A new orchid: Dendrochilum hampelii

Dendrochilum is a genus of orchids that are found in rainforests and grow on the branches and trunks of trees, thereby escaping from the competition of all the other plants to be found on the forest floor. They are not parasites as they use the tree only as perch.

These orchids grow mainly in high altitude cloud forests, where the trees on which they live are coated with moss due to the intense moisture levels in the low clouds. Once the sun burns off this water they are subjected to bright sunshine and strong winds associated with such high altitudes. 

There is a big group of hobbyists worldwide that cultivates a multitude of orchids including Dendrochilum species. Initially this species was thought to be a yet another new hybrid variant as it appeared in cultivation under the name 'Big Pink' but this new study shows it is actually new species from the Philippines. 

The species name honours Georg Hampel, who provided the authors with study material of the newly described species.
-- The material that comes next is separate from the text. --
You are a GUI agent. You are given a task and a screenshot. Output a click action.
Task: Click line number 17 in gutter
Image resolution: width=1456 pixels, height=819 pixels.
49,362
For the experts: In 2013, an unidentified species of Dendrochilum appeared in cultivation under the commercial trade name ‘Big Pink’. Using sequences of the nuclear ribosomal ITS1-5.8S-ITS2 region and of the plastid matK and ycf1 genes, we examined the phylogenetic relationships between ‘Big Pink’ and six other species of the phenetically defined Dendrochilum subgen. Platyclinis sect. Eurybrachium. Separate and combined analyses (using Bayesian, Maximum Likelihood and Parsimony inference) showed consistent placement of the unidentified species within a statistically well supported clade. Furthermore, the multi-copy nrITS marker showed clear distinct peaks. Thus, we found no evidence that ‘Big Pink’ could be a hybrid. Against this background, and further supported by species-specific mutations in (at least) nrITS and ycf1, we formally describe ‘Big Pink’ as a new species under the name Dendrochilum hampelii. Morphologically, it is most similar to D. propinquum, but it differs in a number of characters. Of the two cultivated individuals available for our study, one was of unrecorded provenance. The other allegedly originated from the Philippines. Observations of the species occurring in the wild in the Philippines in the northern provinces of Bukidnon and Misamis Oriental on the island of Mindanao confirmed this.